» PAGINA

-----

Un treno suggestivo mi trasporta dalla metropoli alla campagna in 2 ore. Eccomi nell’antica la capitale del Myanmar meridionale. Oggi è difficile credere che questa sgangherata cittadina fosse cinta da mura con ben 20 porte. La città fu fondata nel sesto secolo e la sua importanza crebbe per quasi mille anni.

Qui si affitta un motorino e si gira tra una gran quantità di Buddha, templi e palazzi. È un luogo intriso di tradizioni e leggende, a partire da quella della fondazione della città legata ad una coppia di di hamsa, un uccello mitologico. È facile imbattersi in esibizioni di danzatori nat, artisti dall’aspetto decisamente mascolino ornati da veli e in abiti sgargianti accompagnati dal fragore delle orchestre tradizionali. Esiste persino un serpente sacro, un pitone lungo almeno 5 m e largo 30 cm, che vive in un tempio.

La leggenda più bizzarra di tutte è sicuramente quella della Golden Rock sul Monte Kyaiktiyo. Questo masso mantiene il suo precario equilibrio grazie a un capello del Buddha sapientemente collocato nel piccolo stupa sopra di esso. Pare infatti che il re Tissa avesse ricevuto la reliquia nell’XI secolo da un eremita, che l’aveva nascosta nella propria crocchia. Quest’ultimo suggerì al re di cercare un masso la cui forma ri­cordasse quella della propria testa e di porre il capello in uno stupa costruito sulla sua cima. Il re, dotato di poteri soprannaturali poiché figlio di uno zawgyi (alchimista) e di una principessa naga (serpente-drago), trovò il masso in fondo al mare. La barca usata per trasportare il masso si tramutò in pietra non appena giunse miracolosamente sul­la cima della montagna e oggi è possibile vederla appena arrivati in cima al monte.

-----

» CONTENUTO DEI DATI
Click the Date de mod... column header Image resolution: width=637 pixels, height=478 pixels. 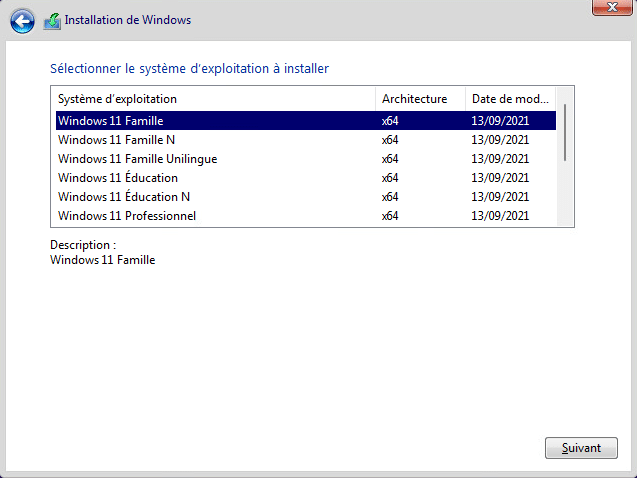click(509, 99)
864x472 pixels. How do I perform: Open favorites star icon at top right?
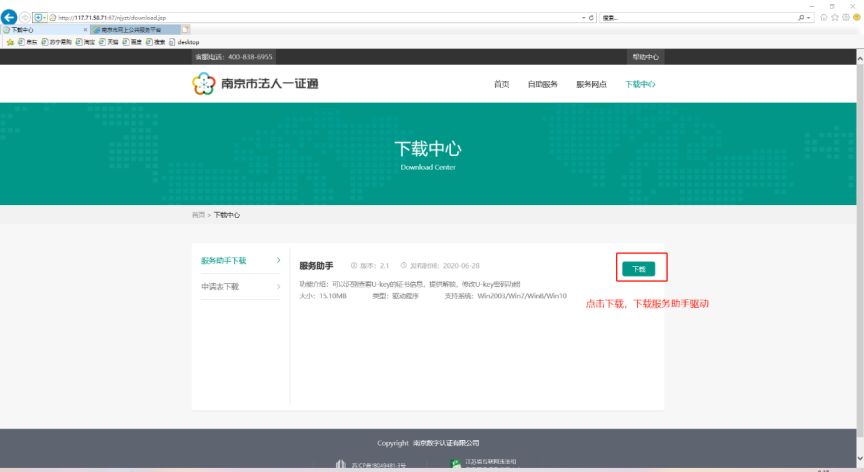tap(834, 18)
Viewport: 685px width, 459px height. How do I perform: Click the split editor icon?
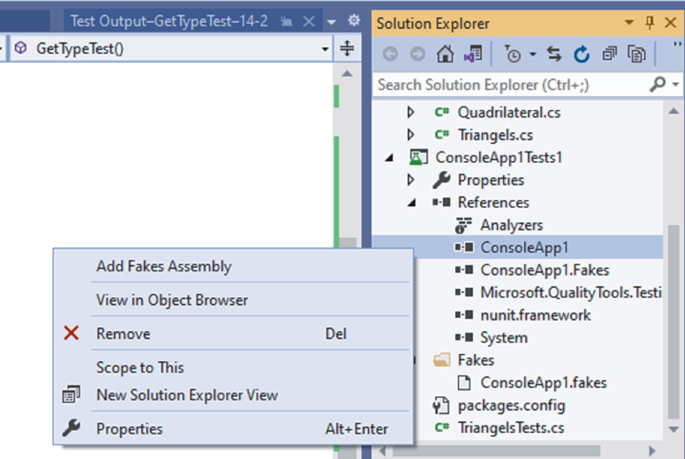[348, 48]
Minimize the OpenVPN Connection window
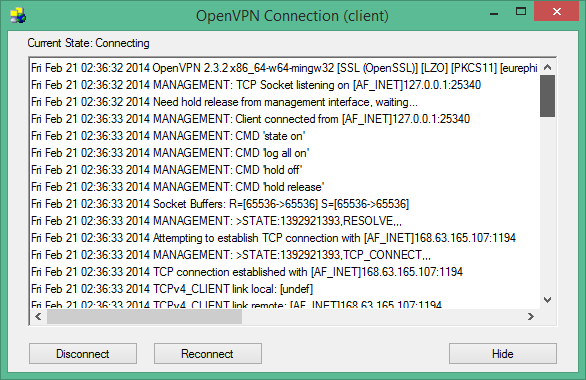This screenshot has height=380, width=586. tap(494, 12)
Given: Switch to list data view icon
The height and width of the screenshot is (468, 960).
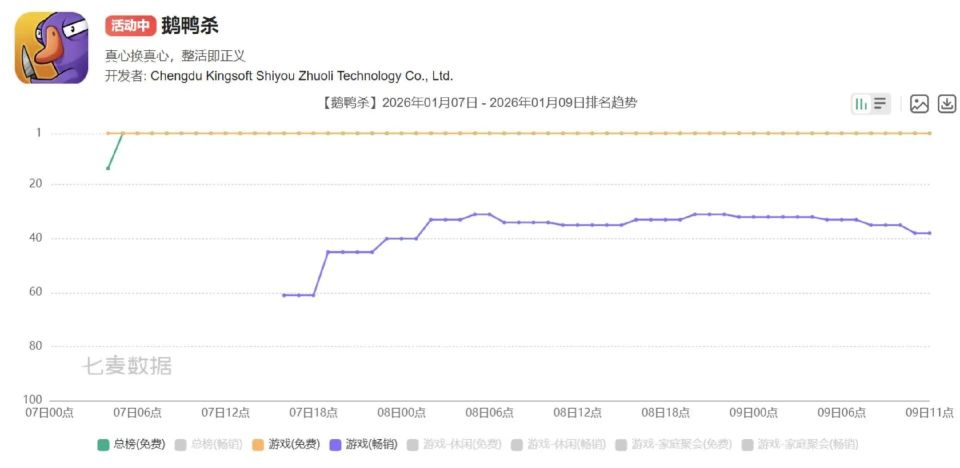Looking at the screenshot, I should [880, 104].
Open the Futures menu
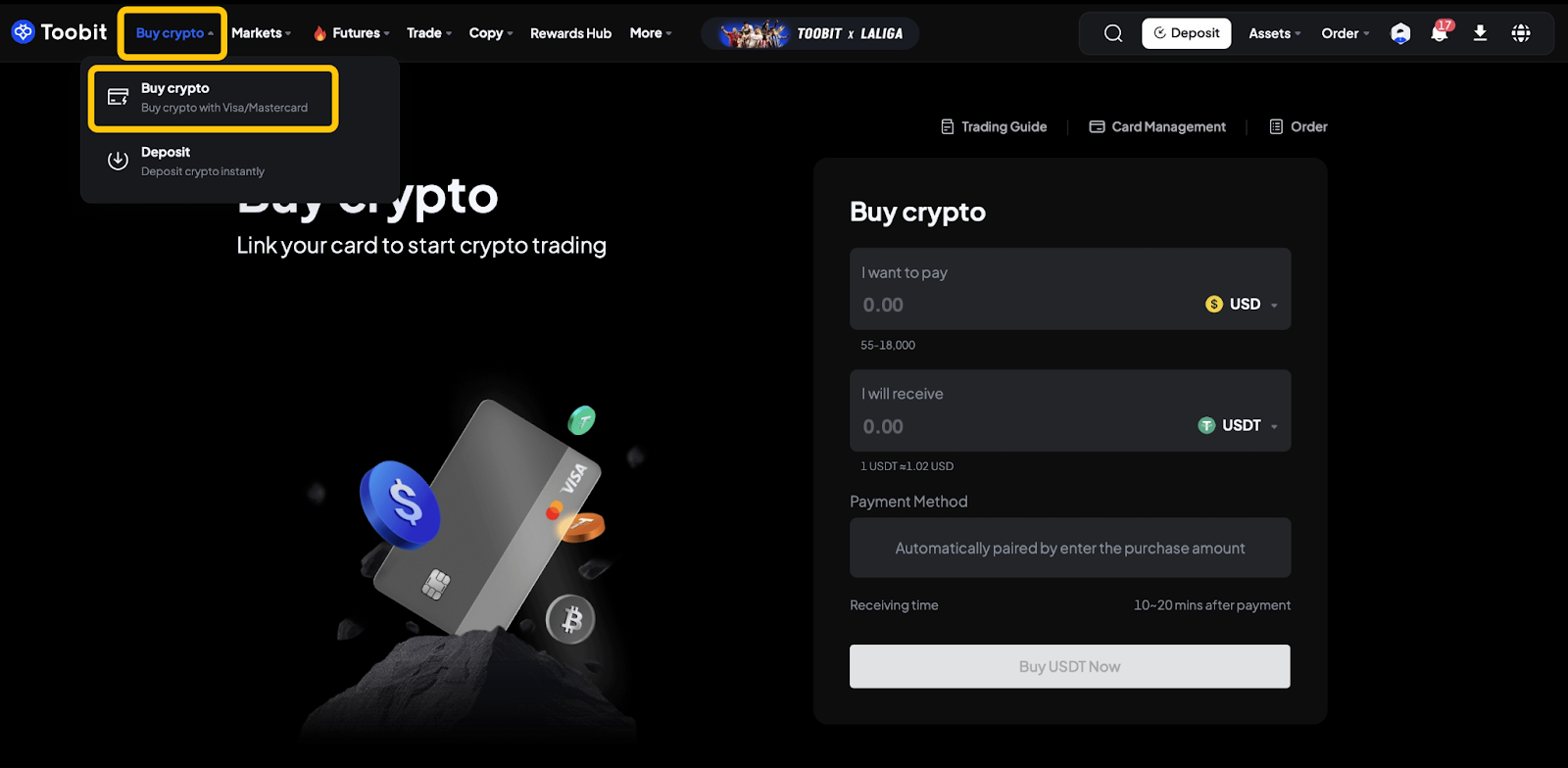 [x=351, y=33]
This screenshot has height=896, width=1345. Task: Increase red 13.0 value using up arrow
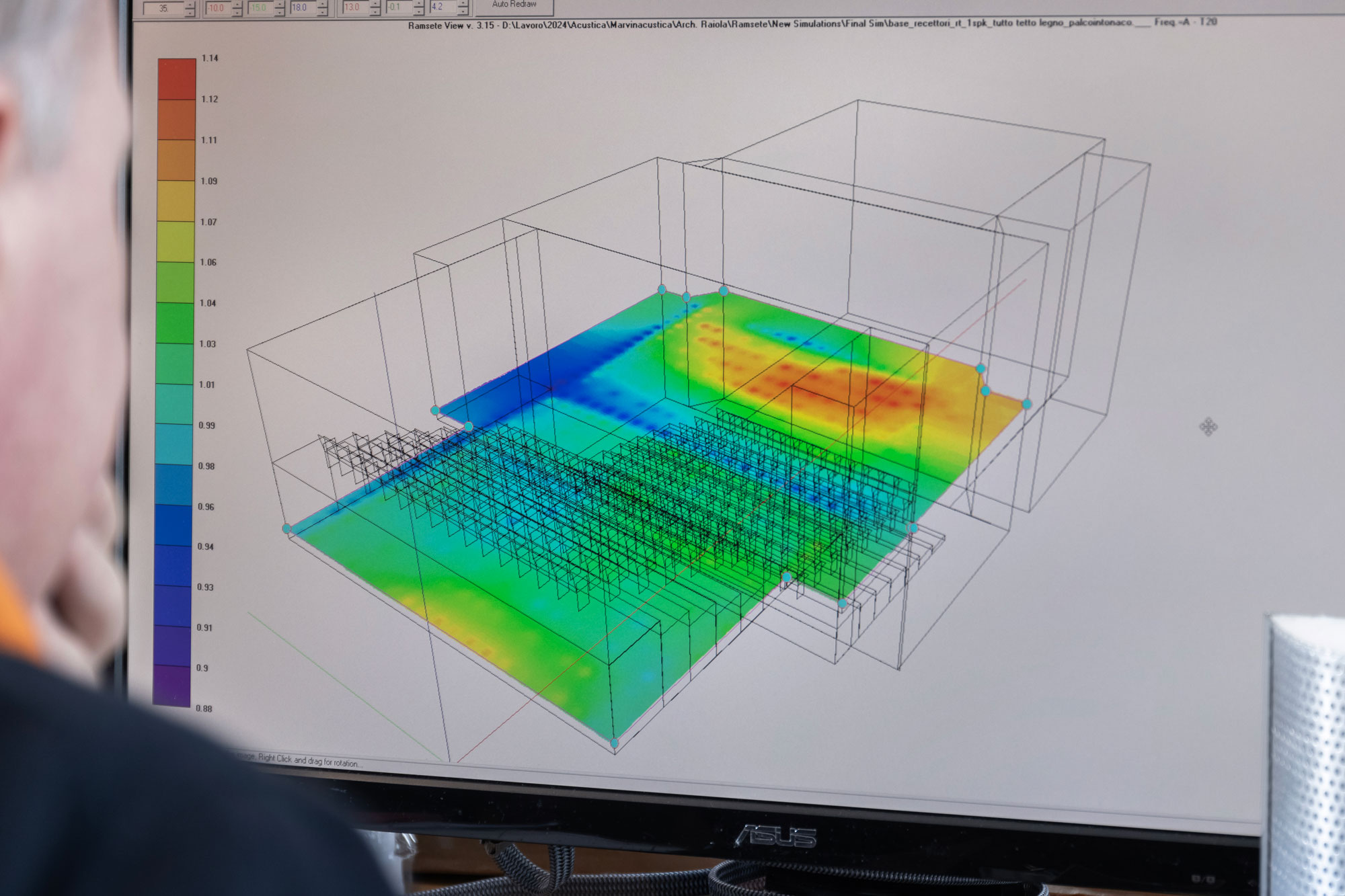coord(375,4)
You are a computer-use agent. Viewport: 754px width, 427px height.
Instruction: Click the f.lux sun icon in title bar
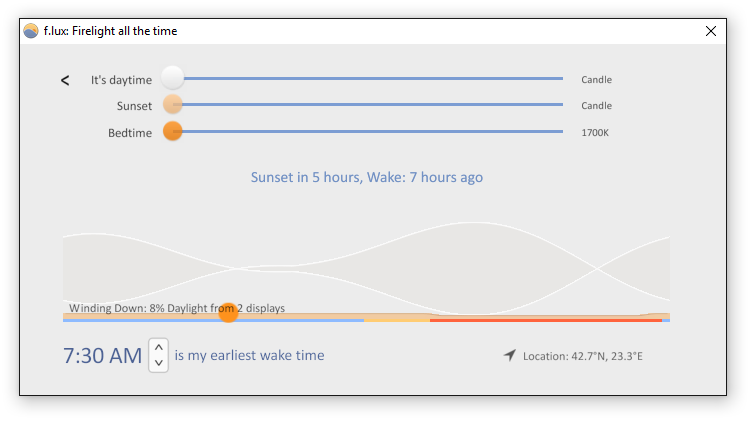tap(31, 31)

-----

» COMPITI
1) Secondo il testo sul Myanmar meridionale, in quale secolo fu fondata la città?
2) Estrai dai record, senza alcuna modifica, le righe che vanno da quella che contiene "Viewport: 685px width, 459px" fino all'ultima riga dei record compresa. Ometti le immagini.

» RISULTATI PER COMPITO
1) Nel sesto secolo.

2)
Viewport: 685px width, 459px height. How do I perform: Click the split editor icon?
[348, 48]
Minimize the OpenVPN Connection window
This screenshot has height=380, width=586. tap(494, 12)
Given: Switch to list data view icon
The height and width of the screenshot is (468, 960).
Looking at the screenshot, I should [880, 104].
Open the Futures menu
 [x=351, y=33]
This screenshot has height=896, width=1345. Task: Increase red 13.0 value using up arrow
coord(375,4)
You are a computer-use agent. Viewport: 754px width, 427px height.
Instruction: Click the f.lux sun icon in title bar
tap(31, 31)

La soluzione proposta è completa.